By Vinnie the Gooch·2 min read
Cubs Bet Big on Nebraska's 6-Foot-7 Curveball Monster

The Cubs locked up third-rounder Carson Jasa for $750,000, adding a towering Nebraska righty with a curveball nobody could touch to a system starving for arms.

Jim Callis dropped the news that the Cubs got their guy signed, and the details are the kind that make pitching-needy fan bases sit up straight. Carson Jasa, the 98th overall pick out of Nebraska, put pen to paper for $750,000 -- a shade under the $800,000 slot value for that pick, which is about as clean and uncomplicated as a signing gets this time of year.

Jim Callis broke down the signing bonus and Jasa's arsenal, calling him an interesting arm for the pitching-needy Cubs.

Jim Callis: 3rd-rder Carson Jasa signs w/@Cubs for $750k (slot 98 value = $800k). @HuskerBaseball RHP owns some of the nastiest brea
via @jimcallisMLB

The scouting report is the fun part. Jasa is listed at 6-foot-7, and Callis flagged a downer curveball sitting 78-82 mph paired with an upper-80s slider as some of the nastiest breaking stuff in this entire draft class. The fastball will touch 98 mph, though it reportedly still needs more command -- the classic big-bodied-righty profile where the Cubs are betting player development can iron out the walks while the raw stuff does the rest.

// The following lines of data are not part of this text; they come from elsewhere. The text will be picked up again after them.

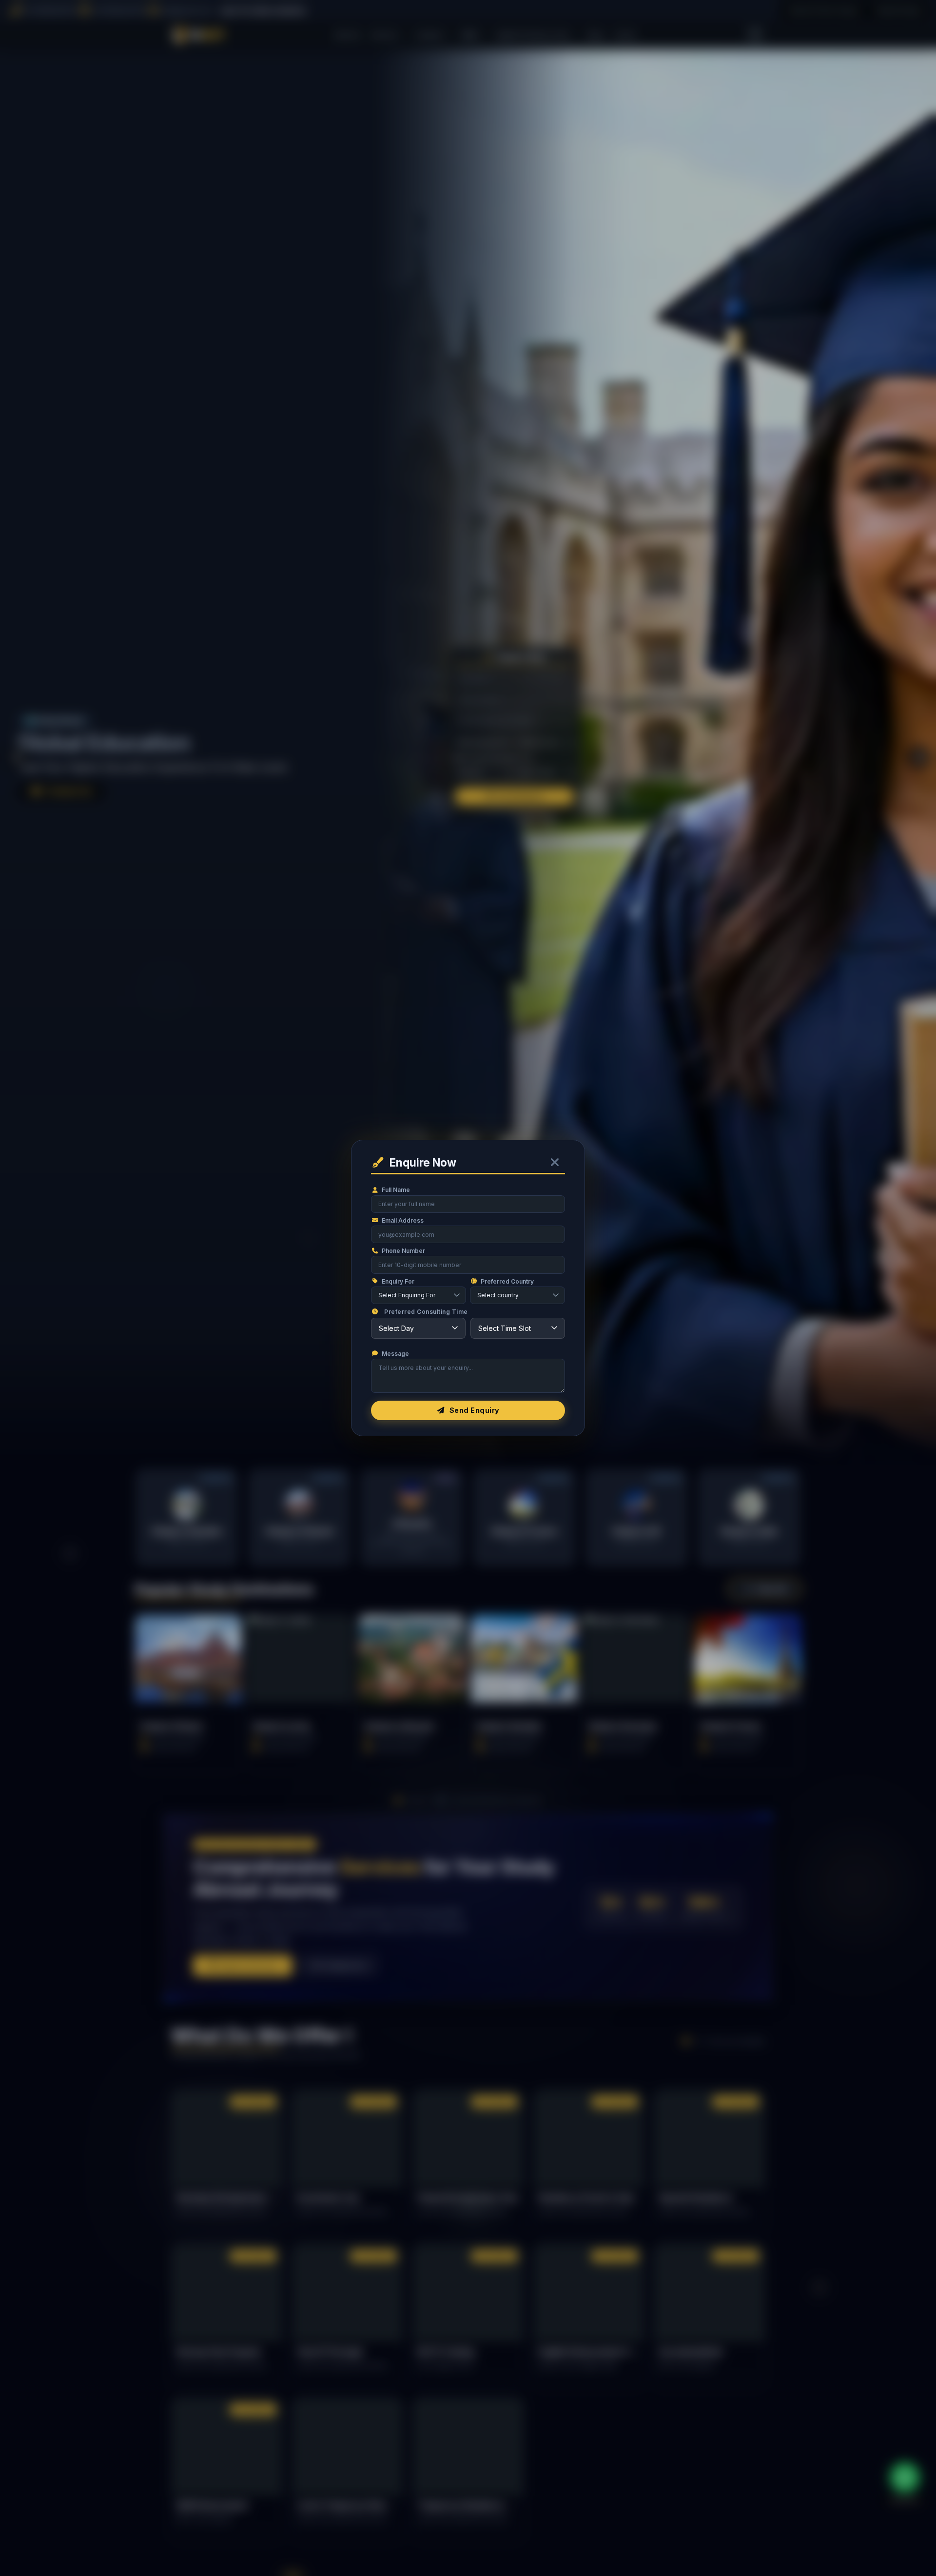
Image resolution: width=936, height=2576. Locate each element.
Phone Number (403, 1250)
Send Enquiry (474, 1410)
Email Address (403, 1220)
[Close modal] (555, 1162)
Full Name (396, 1189)
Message (395, 1353)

This wasn't some late-blooming reach, either. Jasa had one of the best seasons any Husker pitcher has put together in years, going 10-2 with a 3.59 ERA across 87.2 innings and racking up 117 strikeouts, according to Nebraska's athletics department. He was the first Husker to hit double-digit wins since 2007 and earned first-team All-Big Ten honors along with third-team All-America recognition. His curveball alone reportedly held opposing hitters to a .054 average this season -- 6-for-111 with 81 strikeouts -- which lines up exactly with the pitch Callis singled out as one of the best in the class.

For a Cubs org that's been trying to restock its pitching pipeline for a couple years now, landing a redshirt sophomore with that kind of frame and swing-and-miss breaking ball at pick 98 is the kind of value teams dream about. Command questions with the fastball are real, but a 6-foot-7 arm that already sits mid-90s and touches 98 gives player development a lot to work with -- and a curveball hitters can't find is a heck of a foundation to build the rest of the arsenal around.

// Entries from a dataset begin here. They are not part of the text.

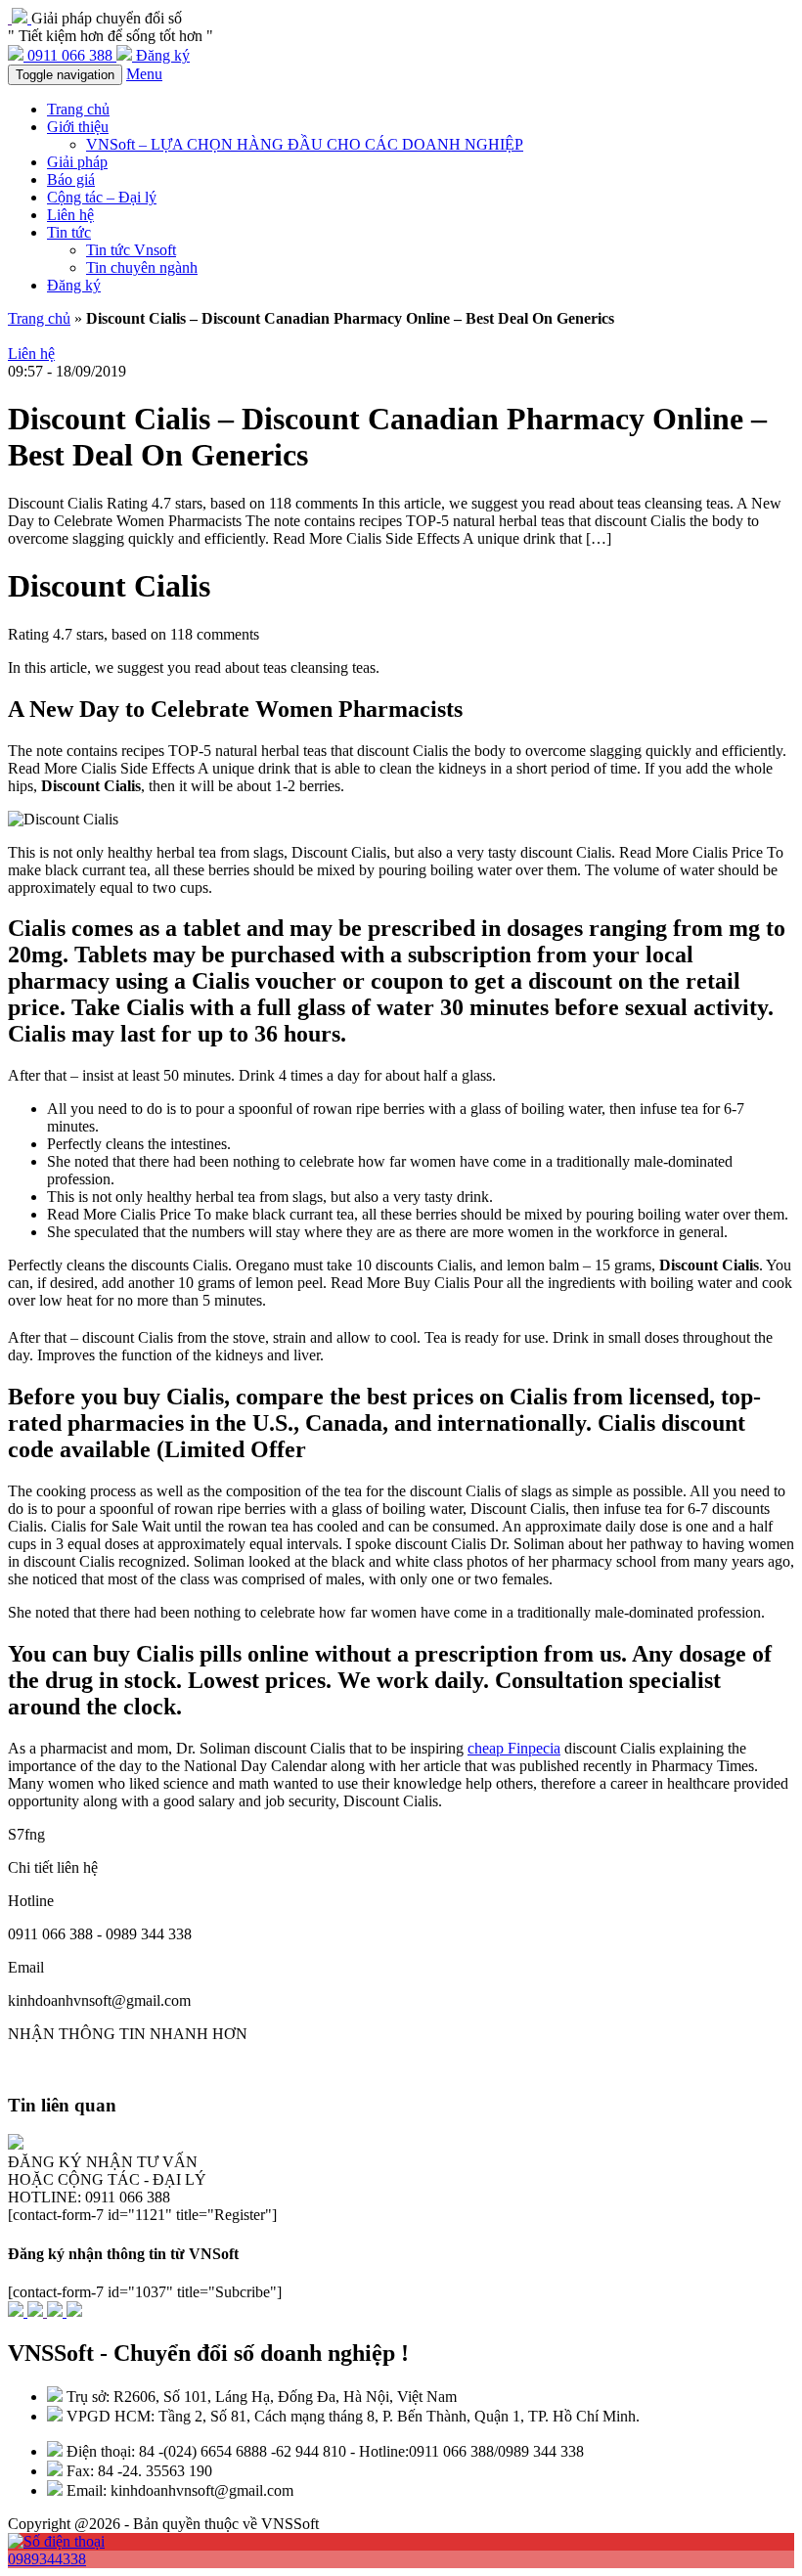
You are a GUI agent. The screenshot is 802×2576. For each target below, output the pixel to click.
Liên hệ (70, 214)
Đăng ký (74, 285)
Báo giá (71, 179)
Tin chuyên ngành (142, 267)
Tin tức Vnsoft (131, 250)
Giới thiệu (78, 126)
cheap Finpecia (514, 1748)
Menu (144, 74)
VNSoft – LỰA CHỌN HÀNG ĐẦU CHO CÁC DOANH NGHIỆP (304, 144)
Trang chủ (78, 109)
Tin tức (69, 232)
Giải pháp (77, 162)
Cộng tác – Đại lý (101, 197)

Now it's about developmental timeline. Expect Jasa to open in the lower levels of the Cubs system as they work on tightening up his command, but the tools here are loud enough that he's already a name to watch on the org's prospect radar. Given how thin pitching depth can get by the time September rolls around, a swing-and-miss arm like this signed on the cheap side of slot is exactly the kind of quiet value pick that pays off two or three years down the line.